Work instructions: Print the material below line for line, exactly as it appears, with no changes.

========================

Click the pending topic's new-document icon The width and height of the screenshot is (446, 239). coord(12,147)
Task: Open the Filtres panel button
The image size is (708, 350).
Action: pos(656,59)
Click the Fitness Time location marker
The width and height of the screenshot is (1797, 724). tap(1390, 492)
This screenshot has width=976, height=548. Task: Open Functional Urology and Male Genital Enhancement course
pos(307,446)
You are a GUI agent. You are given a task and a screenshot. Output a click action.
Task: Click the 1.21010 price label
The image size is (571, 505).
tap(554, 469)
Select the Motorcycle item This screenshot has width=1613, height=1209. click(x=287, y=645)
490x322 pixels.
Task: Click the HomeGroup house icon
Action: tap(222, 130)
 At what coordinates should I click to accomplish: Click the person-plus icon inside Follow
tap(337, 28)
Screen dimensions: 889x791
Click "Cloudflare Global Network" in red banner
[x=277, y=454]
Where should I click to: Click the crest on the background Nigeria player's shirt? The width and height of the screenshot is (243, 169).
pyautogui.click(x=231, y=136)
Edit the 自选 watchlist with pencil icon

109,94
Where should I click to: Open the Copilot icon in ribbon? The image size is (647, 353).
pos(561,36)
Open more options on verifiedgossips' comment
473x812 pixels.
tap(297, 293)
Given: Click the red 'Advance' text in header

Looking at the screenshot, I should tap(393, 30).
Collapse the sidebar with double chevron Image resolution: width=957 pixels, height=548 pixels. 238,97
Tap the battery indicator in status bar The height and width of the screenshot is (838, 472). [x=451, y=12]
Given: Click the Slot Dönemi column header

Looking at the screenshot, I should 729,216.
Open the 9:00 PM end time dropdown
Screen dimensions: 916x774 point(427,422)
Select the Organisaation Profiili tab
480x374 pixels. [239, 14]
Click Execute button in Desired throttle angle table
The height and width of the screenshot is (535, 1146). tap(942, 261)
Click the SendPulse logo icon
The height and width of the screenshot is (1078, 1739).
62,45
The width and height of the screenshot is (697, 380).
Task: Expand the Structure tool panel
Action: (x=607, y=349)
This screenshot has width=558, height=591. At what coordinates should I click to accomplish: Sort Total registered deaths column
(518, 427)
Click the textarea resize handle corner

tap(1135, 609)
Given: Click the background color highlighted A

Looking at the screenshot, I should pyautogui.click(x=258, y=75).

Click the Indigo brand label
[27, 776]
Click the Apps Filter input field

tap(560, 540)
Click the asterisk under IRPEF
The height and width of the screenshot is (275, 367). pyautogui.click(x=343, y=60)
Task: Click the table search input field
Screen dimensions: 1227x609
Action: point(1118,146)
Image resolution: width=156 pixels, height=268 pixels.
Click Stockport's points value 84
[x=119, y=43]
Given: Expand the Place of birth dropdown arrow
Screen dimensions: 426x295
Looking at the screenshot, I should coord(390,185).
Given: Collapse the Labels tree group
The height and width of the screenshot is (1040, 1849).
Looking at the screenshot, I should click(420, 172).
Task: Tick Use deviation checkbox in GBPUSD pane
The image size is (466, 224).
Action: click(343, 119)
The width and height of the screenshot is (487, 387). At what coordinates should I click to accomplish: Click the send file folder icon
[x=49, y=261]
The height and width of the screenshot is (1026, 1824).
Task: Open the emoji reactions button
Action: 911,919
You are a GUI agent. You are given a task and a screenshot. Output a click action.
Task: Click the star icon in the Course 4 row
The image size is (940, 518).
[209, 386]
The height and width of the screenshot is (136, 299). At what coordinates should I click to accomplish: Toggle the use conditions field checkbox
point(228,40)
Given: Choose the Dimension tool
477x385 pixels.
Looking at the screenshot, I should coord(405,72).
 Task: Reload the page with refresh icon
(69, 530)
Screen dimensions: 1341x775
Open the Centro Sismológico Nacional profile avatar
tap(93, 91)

========================

Response to this task:
Click the pending topic's new-document icon The width and height of the screenshot is (446, 239). coord(12,147)
Task: Open the Filtres panel button
The image size is (708, 350).
Action: pos(656,59)
Click the Fitness Time location marker
The width and height of the screenshot is (1797, 724). tap(1390, 492)
This screenshot has width=976, height=548. Task: Open Functional Urology and Male Genital Enhancement course
pos(307,446)
You are a GUI agent. You are given a task and a screenshot. Output a click action.
Task: Click the 1.21010 price label
The image size is (571, 505).
tap(554, 469)
Select the Motorcycle item This screenshot has width=1613, height=1209. click(x=287, y=645)
490x322 pixels.
Task: Click the HomeGroup house icon
Action: tap(222, 130)
 At what coordinates should I click to accomplish: Click the person-plus icon inside Follow
tap(337, 28)
Screen dimensions: 889x791
Click "Cloudflare Global Network" in red banner
[x=277, y=454]
Where should I click to: Click the crest on the background Nigeria player's shirt? The width and height of the screenshot is (243, 169).
pyautogui.click(x=231, y=136)
Edit the 自选 watchlist with pencil icon

109,94
Where should I click to: Open the Copilot icon in ribbon? The image size is (647, 353).
pos(561,36)
Open more options on verifiedgossips' comment
473x812 pixels.
tap(297, 293)
Given: Click the red 'Advance' text in header

Looking at the screenshot, I should tap(393, 30).
Collapse the sidebar with double chevron Image resolution: width=957 pixels, height=548 pixels. 238,97
Tap the battery indicator in status bar The height and width of the screenshot is (838, 472). [x=451, y=12]
Given: Click the Slot Dönemi column header

Looking at the screenshot, I should 729,216.
Open the 9:00 PM end time dropdown
Screen dimensions: 916x774 point(427,422)
Select the Organisaation Profiili tab
480x374 pixels. [239, 14]
Click Execute button in Desired throttle angle table
The height and width of the screenshot is (535, 1146). tap(942, 261)
Click the SendPulse logo icon
The height and width of the screenshot is (1078, 1739).
62,45
The width and height of the screenshot is (697, 380).
Task: Expand the Structure tool panel
Action: (x=607, y=349)
This screenshot has width=558, height=591. At what coordinates should I click to accomplish: Sort Total registered deaths column
(518, 427)
Click the textarea resize handle corner

tap(1135, 609)
Given: Click the background color highlighted A

Looking at the screenshot, I should pyautogui.click(x=258, y=75).

Click the Indigo brand label
[27, 776]
Click the Apps Filter input field

tap(560, 540)
Click the asterisk under IRPEF
The height and width of the screenshot is (275, 367). pyautogui.click(x=343, y=60)
Task: Click the table search input field
Screen dimensions: 1227x609
Action: point(1118,146)
Image resolution: width=156 pixels, height=268 pixels.
Click Stockport's points value 84
[x=119, y=43]
Given: Expand the Place of birth dropdown arrow
Screen dimensions: 426x295
Looking at the screenshot, I should coord(390,185).
Given: Collapse the Labels tree group
The height and width of the screenshot is (1040, 1849).
Looking at the screenshot, I should click(420, 172).
Task: Tick Use deviation checkbox in GBPUSD pane
The image size is (466, 224).
Action: click(343, 119)
The width and height of the screenshot is (487, 387). At what coordinates should I click to accomplish: Click the send file folder icon
[x=49, y=261]
The height and width of the screenshot is (1026, 1824).
Task: Open the emoji reactions button
Action: 911,919
You are a GUI agent. You are given a task and a screenshot. Output a click action.
Task: Click the star icon in the Course 4 row
The image size is (940, 518).
[209, 386]
The height and width of the screenshot is (136, 299). At what coordinates should I click to accomplish: Toggle the use conditions field checkbox
point(228,40)
Given: Choose the Dimension tool
477x385 pixels.
Looking at the screenshot, I should coord(405,72).
 Task: Reload the page with refresh icon
(69, 530)
Screen dimensions: 1341x775
Open the Centro Sismológico Nacional profile avatar
tap(93, 91)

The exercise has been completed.